--On Monday, August 27, 2001 1:48 AM +0100 John Hinsley jhinsley@telinco.co.uk wrote:
[snip]
Tidy is a nice tool. My main objections to it are that it balances tags where they really don't need to be balanced -- unecessarily increasing the length of documents is _always_ a bad thing
No, it's not, especially if it makes parsing easier.
A stronger objection to Tidy is having a two pass rendering -- for many machines this would be unbearably slow, espeically as Scamper (to my knowledge) doesn't (yet) cache rendered pages.
-- and that it inserts its own meta tag (see above, plus it's rather rude).
[snip] But it's source code is available, so the latter can change. The meta thing doesn't bug me a whit, especially for the use we'd be putting it two (it'd be nice to be able to check whether the doc's been tidied).

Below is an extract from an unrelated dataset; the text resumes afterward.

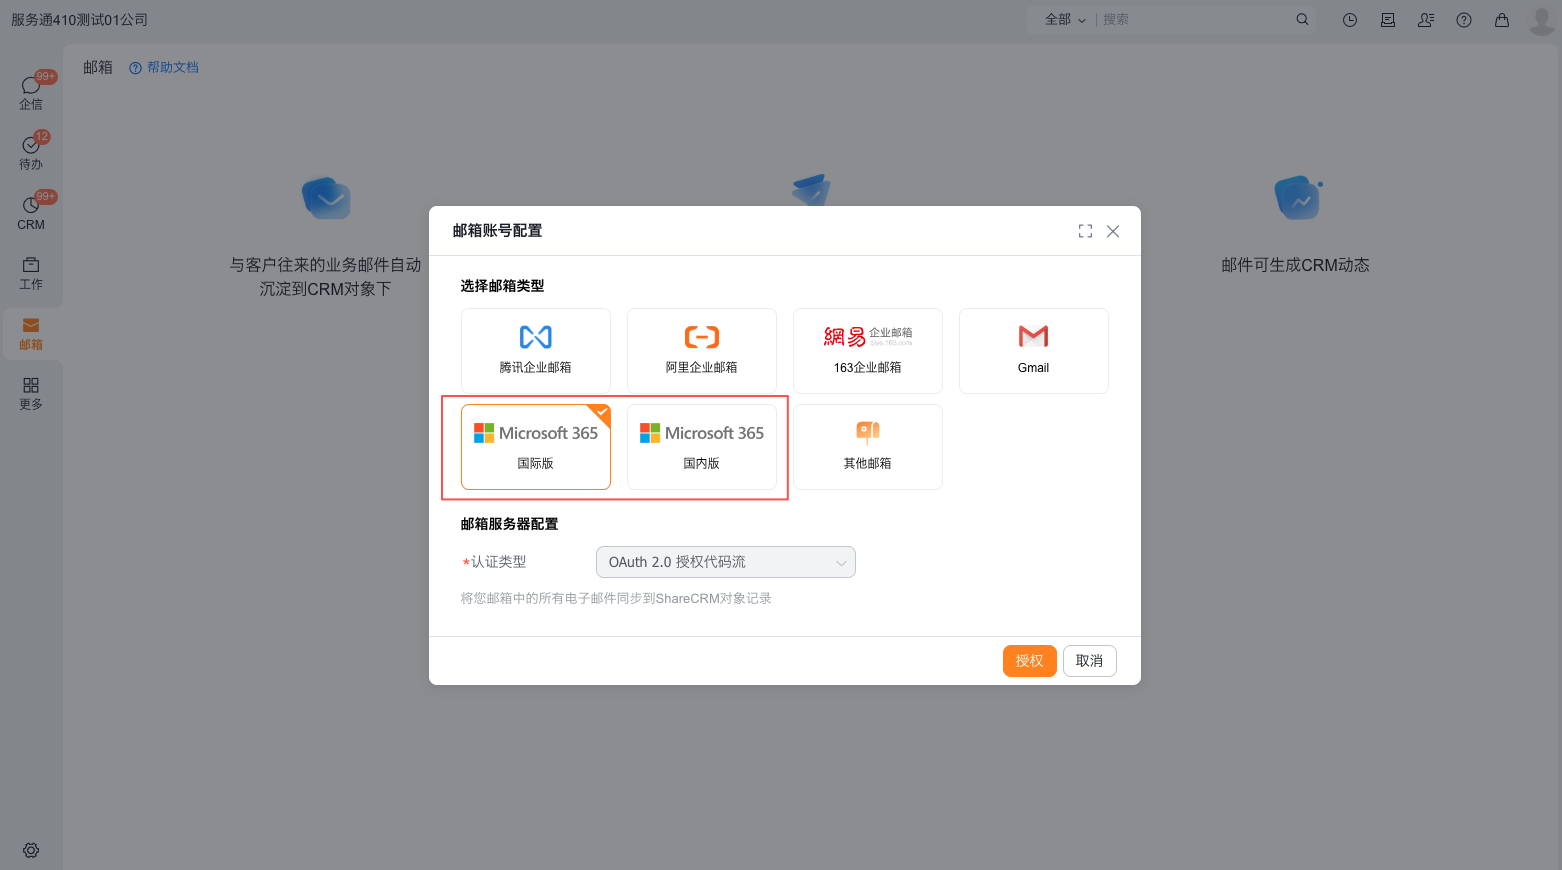Pick the Gmail mailbox type
This screenshot has width=1562, height=870.
[1033, 350]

And, I wouldn't be surprised if there were a cmd line option to suppress that.
However, Tidy is still the place to look, IMHO, for how to handle the "normal" range of SUML (Screwed Up-ML) out there. It's design goal was to try to reproduce the parsing quirks of the major browsers (which, alas, is probably a better guide to what kind of HTML you'll find than any spec).
From what I can tell, the C code is very clean, so someone with a bit of
Cness in them might be able to just turn it into a plugin.
OTOH, it or the Java port could be used as the basis for, or inspiration for, a Squeak port. That would nicely eliminate the second pass, as the SqueakTidy parse could go directly to an internal whatever (tree, DOM abomination, what have you :)).
Done right, it would be easy to add extra "cleansing" rules to handle other pathological (or just irritating) cases.
Ideally, we'd have a good Squeak level representation of HTML that was standard enough and Squeakly enough that we'd all feel comfy using it from our squeak apps *and/or* writing parsers for it (I could see, for example, writing XHTML aware parsers that presumed that the source was valid XHTML). I suggest the Heeg code without looking mostly because it covers HTML4.0 and has a parser.
Cheers, Bijan Parsia.